Si votre commentaire n'apparaît toujours pas après un "certain temps", vérifiez s'il ne rentre pas par hasard dans une des catégories énumérées ci-dessous...


NE SERONT PAS PUBLIES :

  • les racistes, xénophobes, sionistes, etc,
    (la liste habituelle quoi)

  • les adeptes du copier/coller.
    Des extraits et un lien devraient suffire.

  • les "réactionnaires" visiblement à côté de la plaque.
    Certain(e)s prennent le temps d'écrire. Ayez la gentillesse de prendre le temps de lire - avant de réagir.

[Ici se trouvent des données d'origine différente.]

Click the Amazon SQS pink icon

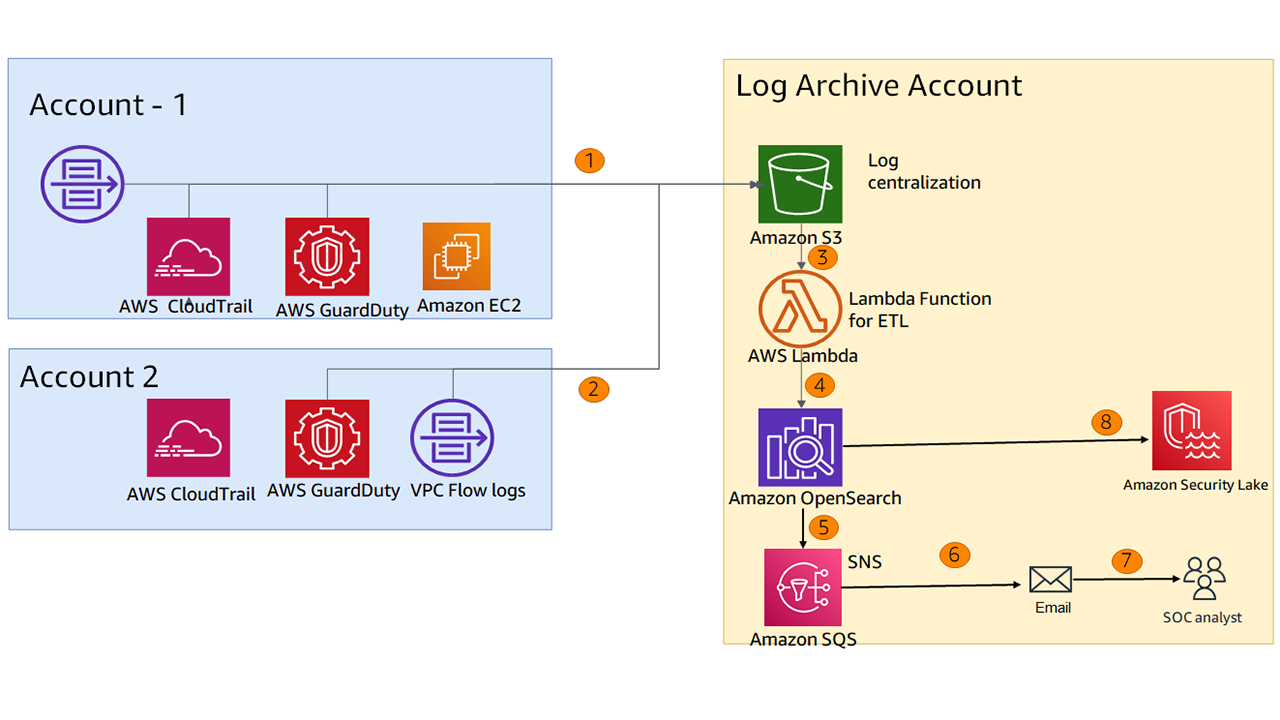(x=801, y=588)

  • les représentants de commerce.
    Le Grand Soir ne roule pour (ni contre) aucun groupe ou organisation particuliers. Si vous avez quelque chose à vendre, attendez le prochain Salon.

  • les Trolls
    (qui se reconnaîtront)

NE SERONT PAS PUBLIES NON PLUS :

  • les propos insultants, méprisants, etc à l'égard des contributeurs du site.
    Un minimum de respect s'impose.

  • les rapporteurs des clichés habituels véhiculés par les médias dominants
    Le Grand Soir n'a pas pour vocation de servir de relais aux discours dominants. Si vous ne supportez que le politiquement correct, adressez-vous à France-Inter.

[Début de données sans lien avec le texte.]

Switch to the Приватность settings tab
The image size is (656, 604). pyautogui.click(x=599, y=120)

  • les attaques contre les pays en état de résistance.
    "Des Révolutions et des révolutionnaires : il faut les examiner de très près et les critiquer de très loin." Simon Bolivar

  • les réglements de compte au sein de la gauche.
    Apportez vos convictions et laissez vos certitudes au vestiaire. Si l'un d'entre vous avait totalement raison, ça se saurait... Précision : le PS, jusqu'à preuve du contraire, ne fait pas partie de la gauche.

  • les "droits de réponse" à la noix.
    Ceux qui occupent déjà 90% de l'espace médiatique aimeraient bien occuper les 10% qui restent au nom de leur liberté d'expression. Leurs droits de réponse seront publiés chez nous lorsqu'ils nous accorderont un droit de parole chez eux.

  • les "appels aux armes" et autres provocations.
    Vous voulez réellement monter une guérilla dans la forêt de Fontainebleau ?

SERONT SYSTEMATIQUEMENT PUBLIES :

  • les compliments
  • les encouragements
  • les lettres d'amour
  • etc.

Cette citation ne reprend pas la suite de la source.